Sunday, September 2, 2007

Mom and me

This has been a decent weekend so far. The weather isn't TOO hot and everyone seems to be in a good mood. Of course, that always helps me. I still new to this blogging thing, but I'm doing my best. I have always loved to write, but lately my thoughts are so jumbled, it's really hard to put everything into words. I can think of a thousand things in my mind, but I couldn't explain it to you! I don't know how many people have even read my blog....who knows, it might just be me. But it does feel good to know that maybe someone, somewhere is relating to me...even if it is just a little bit. I have read many others blogs and so far I have noticed that ALOT of people are getting paid to do this. Jeez, I would love it if someone wanted to pay me to write about my day to day life. I would really let you all in on some REALLY good stuff!!!! But for now, until I feel completely comfortable, I will keep most things private. I don't want to give out too much info about myself. My MOM could be reading this!!! LOL, my mom is my best friend. She knows so much about me it's scary. I do wish sometimes though she would be more like a mom than a friend.

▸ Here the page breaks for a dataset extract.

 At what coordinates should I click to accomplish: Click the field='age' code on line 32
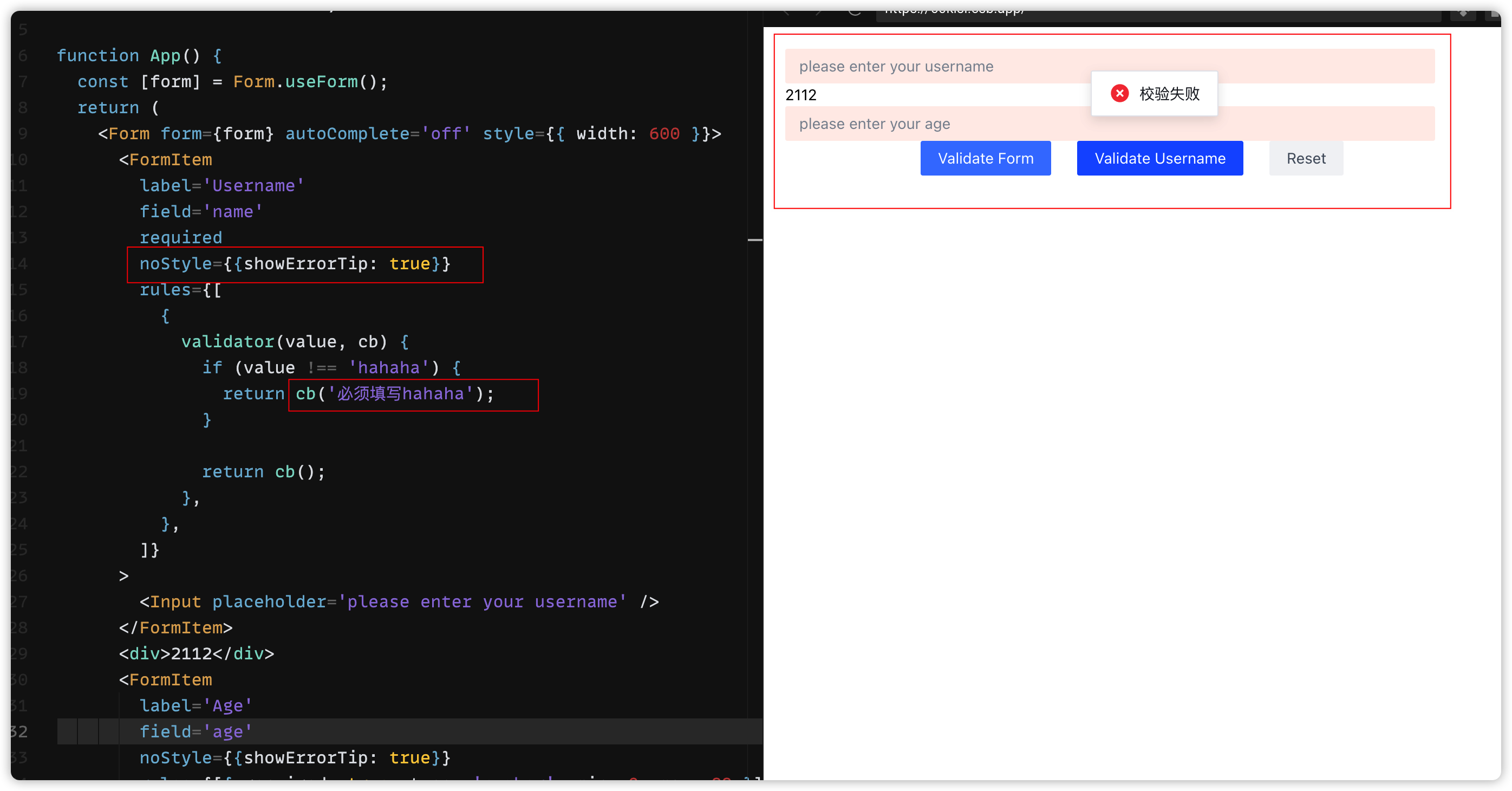[195, 731]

I go to her with just about everything, from relationships, to work, to being a mom. I don't always want the advice she tries to hand out. I feel like she wants me to be like her, but what she needs to understand that I am my own person. She raised me to be independent, which I am thankful for. I know what responsibilites are.....even though I was spoiled. I knew what I could and couldn't do. And also what my consequences were. She always told me that I could be whatever I wanted when I grew up. Well, the only problem is, I still haven't figured that out. And that sucks! I'm not very good at making simple decisions. I worry myself to death about everything. I always think of others when I decide something. I wonder how my family would feel instead of what I would feel. I'm not selfish in any way. I really never have been. I have noticed lately that I am more like my mom than I thought. We are always changing our minds on what we want. We like our freedom, but want someone there. We HATE to be told what to do.....by anyone! If we could work for ourselves, we would. But then I'm sure once we did, we would want to move on to something else!
Well, Mom, if you end up reading this, I just want you to know that I love you very much. I know at times we argue and fight about things, but it's because I love you. We don't always have the same views and of course that's OK. Please just remember that you raised me the best you knew how. I promise to do the same for my daughter. I will always give her hugs and tell her I love her......just like you did to me. I will always be here for you, no matter what. Thanks for everything.